Dataset entries
.....

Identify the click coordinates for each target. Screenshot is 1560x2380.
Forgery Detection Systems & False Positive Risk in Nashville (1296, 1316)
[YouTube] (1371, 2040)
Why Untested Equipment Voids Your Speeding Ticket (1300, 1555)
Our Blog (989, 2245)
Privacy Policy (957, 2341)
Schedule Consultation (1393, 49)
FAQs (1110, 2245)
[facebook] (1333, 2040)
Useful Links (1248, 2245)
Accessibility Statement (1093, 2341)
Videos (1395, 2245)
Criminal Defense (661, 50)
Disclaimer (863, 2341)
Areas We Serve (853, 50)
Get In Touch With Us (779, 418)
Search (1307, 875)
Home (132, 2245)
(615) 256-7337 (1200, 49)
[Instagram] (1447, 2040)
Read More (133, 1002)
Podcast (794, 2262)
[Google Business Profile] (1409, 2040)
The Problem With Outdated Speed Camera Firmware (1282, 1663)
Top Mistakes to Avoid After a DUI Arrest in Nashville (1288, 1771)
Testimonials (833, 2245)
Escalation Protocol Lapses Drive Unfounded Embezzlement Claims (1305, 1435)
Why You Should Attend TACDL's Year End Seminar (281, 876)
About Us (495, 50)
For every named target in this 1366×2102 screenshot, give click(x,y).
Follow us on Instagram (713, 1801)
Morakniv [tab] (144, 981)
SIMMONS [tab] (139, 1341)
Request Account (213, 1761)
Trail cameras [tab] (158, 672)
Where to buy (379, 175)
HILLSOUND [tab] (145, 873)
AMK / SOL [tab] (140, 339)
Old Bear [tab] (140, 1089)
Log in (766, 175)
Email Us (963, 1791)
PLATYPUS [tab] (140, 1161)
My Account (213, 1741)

.....

### Aim of the exercise
In full and exactly as written, reproduce the records above.

### Written reply
Identify the click coordinates for each target. Screenshot is 1560x2380.
Forgery Detection Systems & False Positive Risk in Nashville (1296, 1316)
[YouTube] (1371, 2040)
Why Untested Equipment Voids Your Speeding Ticket (1300, 1555)
Our Blog (989, 2245)
Privacy Policy (957, 2341)
Schedule Consultation (1393, 49)
FAQs (1110, 2245)
[facebook] (1333, 2040)
Useful Links (1248, 2245)
Accessibility Statement (1093, 2341)
Videos (1395, 2245)
Criminal Defense (661, 50)
Disclaimer (863, 2341)
Areas We Serve (853, 50)
Get In Touch With Us (779, 418)
Search (1307, 875)
Home (132, 2245)
(615) 256-7337 (1200, 49)
[Instagram] (1447, 2040)
Read More (133, 1002)
Podcast (794, 2262)
[Google Business Profile] (1409, 2040)
The Problem With Outdated Speed Camera Firmware (1282, 1663)
Top Mistakes to Avoid After a DUI Arrest in Nashville (1288, 1771)
Testimonials (833, 2245)
Escalation Protocol Lapses Drive Unfounded Embezzlement Claims (1305, 1435)
Why You Should Attend TACDL's Year End Seminar (281, 876)
About Us (495, 50)
For every named target in this 1366×2102 screenshot, give click(x,y).
Follow us on Instagram (713, 1801)
Morakniv [tab] (144, 981)
SIMMONS [tab] (139, 1341)
Request Account (213, 1761)
Trail cameras [tab] (158, 672)
Where to buy (379, 175)
HILLSOUND [tab] (145, 873)
AMK / SOL [tab] (140, 339)
Old Bear [tab] (140, 1089)
Log in (766, 175)
Email Us (963, 1791)
PLATYPUS [tab] (140, 1161)
My Account (213, 1741)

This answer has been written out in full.